18.11.07

A verdade, a crença e a fé

Jacques Ellul fez a distinção entre fé e crença. Crença é a afirmação racional que descreve a realidade, a decodificação em palavras a respeito do mundo que nos cerca, o conjunto de doutrinas que adotamos para organizar a realidade e nos situarmos nela, isto é, a maneira como enxergamos o mundo e a vida e como devemos nos comportar de modo a que nossa existência tenha sentido: significado e direção.

Existem crenças filosóficas, ideológicas, científicas e, principalmente, religiosas. A crença diz respeito ao que acreditamos: que o homem é a medida de todas as coisas, que o capitalismo é o melhor modelo econômico, que a terra gira ao redor do sol, que Jesus Cristo é Deus, por exemplo.

As religiões estão baseadas em crenças: os muçulmanos acreditam que a revelação definitiva de Deus foi dada a Maomé; os judeus acreditam na Lei de Moisés; os budistas acreditam que todo ser humano pode atingir a iluminação e se tornar um Buda.

Dentro de cada sistema religioso existem também divisões em razões de crenças diferentes. Por exemplo: os cristãos chamados arminianos (de Jacobus Arminius), em geral, acreditam que é possível perder a salvação, e os cristãos de tradição calvinista (de João Calvino) acreditam que uma vez salvo, pra sempre salvo, e que se alguém não foi para o céu é porque nunca foi salvo.

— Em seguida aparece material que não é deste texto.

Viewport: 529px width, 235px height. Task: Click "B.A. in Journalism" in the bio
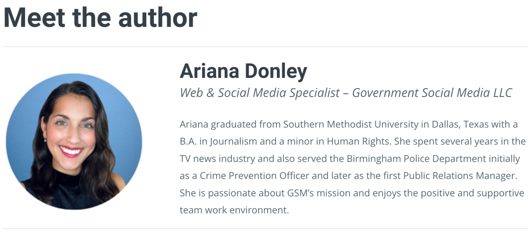click(x=219, y=142)
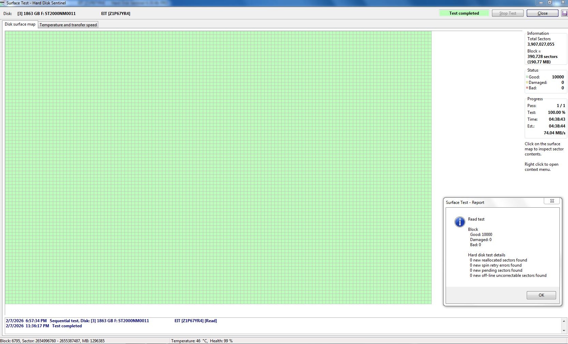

As crenças têm uma característica paradoxal: ao mesmo tempo em que aproxima as pessoas, afastam as gentes. As pessoas se ajuntam ao redor de suas crenças, gostam de ficar na companhia de quem tem as mesmas idéias, pratica os mesmos rituais e se comporta de acordo com as mesmas regras morais. O problema é que, geralmente, estas pessoas unidas pelas crenças comuns declaram guerra a todo mundo que não concorda com elas.

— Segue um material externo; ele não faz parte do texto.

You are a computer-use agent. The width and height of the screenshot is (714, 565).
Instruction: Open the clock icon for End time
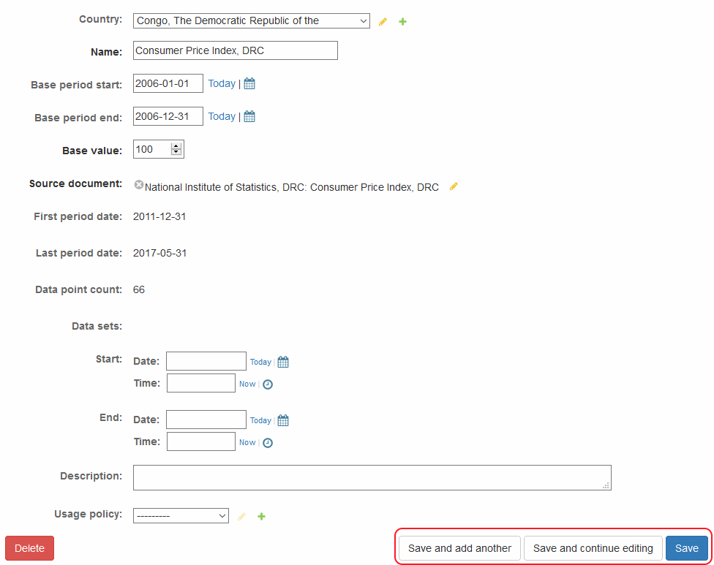[x=268, y=442]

Quando Jesus diz: “Eu sou o caminho, a verdade e a vida”, estabelece uma nova dimensão de relação com a verdade. A partir dessa declaração de Jesus, a verdade não é mais uma questão de crença, pois já não se trata de explicar e descrever a realidade de maneira racional, mas de se relacionar com uma pessoa: o próprio Jesus.

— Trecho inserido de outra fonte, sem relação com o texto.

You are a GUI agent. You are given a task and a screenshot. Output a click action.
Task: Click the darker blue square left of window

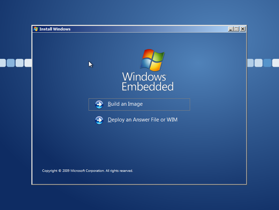[11, 63]
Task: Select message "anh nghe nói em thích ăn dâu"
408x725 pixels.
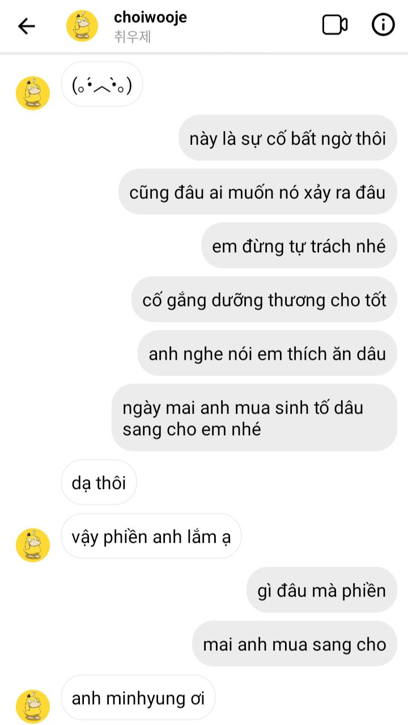Action: 267,353
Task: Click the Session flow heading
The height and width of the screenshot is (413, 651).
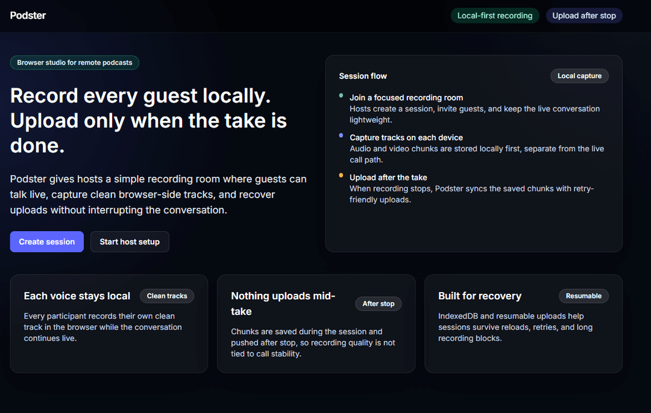Action: tap(363, 76)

O Novo Testamento Judaico traduz corretamente João 3.16: “Deus amou tanto o mundo que deu seu Filho único, para que todo que nele confia possa ter vida eterna, em vez de ser completamente destruído”. A relação com Jesus transcende a questão da crença - acredito ou não acredito; mas é uma questão de fé - confio ou não confio, entrego a ele minha vida ou não entrego.

As crenças pretendem traduzir a verdade em palavras. Mas o relacionamento com uma pessoa será sempre maior do que sua descrição, até porque toda pessoa é sempre maior do que as palavras conseguem descrever. Esta é a razão porque o relacionamento com Jesus está na dimensão da fé, e não da crença.

Meu amigo Paulo Brabo, que me ajudou a entender essas coisas, disse algo interessante: “Não tenho como recomendar a crença; sua única façanha é nos reunir em agremiações, cada uma crendo-se mais notável do que a outra e chamando o seu próprio ambiente corporativo de espiritualidade. Não tenho como endossar a crença; não devo dar a entender que a espiritualidade pode ser adequadamente transmitida através de argumentos e explicações. Não devo buscar o conforto da crença; o Mestre tremeu de pavor e não tinha onde reclinar a cabeça. Não devo ouvir quem pede a tabulação da minha crença; minha fé não é aquilo em que acredito.

Nunca deixa de me surpreender que, para o cristianismo, Deus não enviou para nos salvar um apanhado de recomendações ou uma lista suficiente de crenças, mas uma pessoa. Minha espiritualidade não deve ser vivida ou expressa de forma menos revolucionária. Não pergunte em que acredito”. Ao que eu concluiria: a pessoa em quem confio - Jesus Cristo, é mais importante do que as coisas em que acredito.

Ed René Kivitz, no boletim desta semana da IBAB.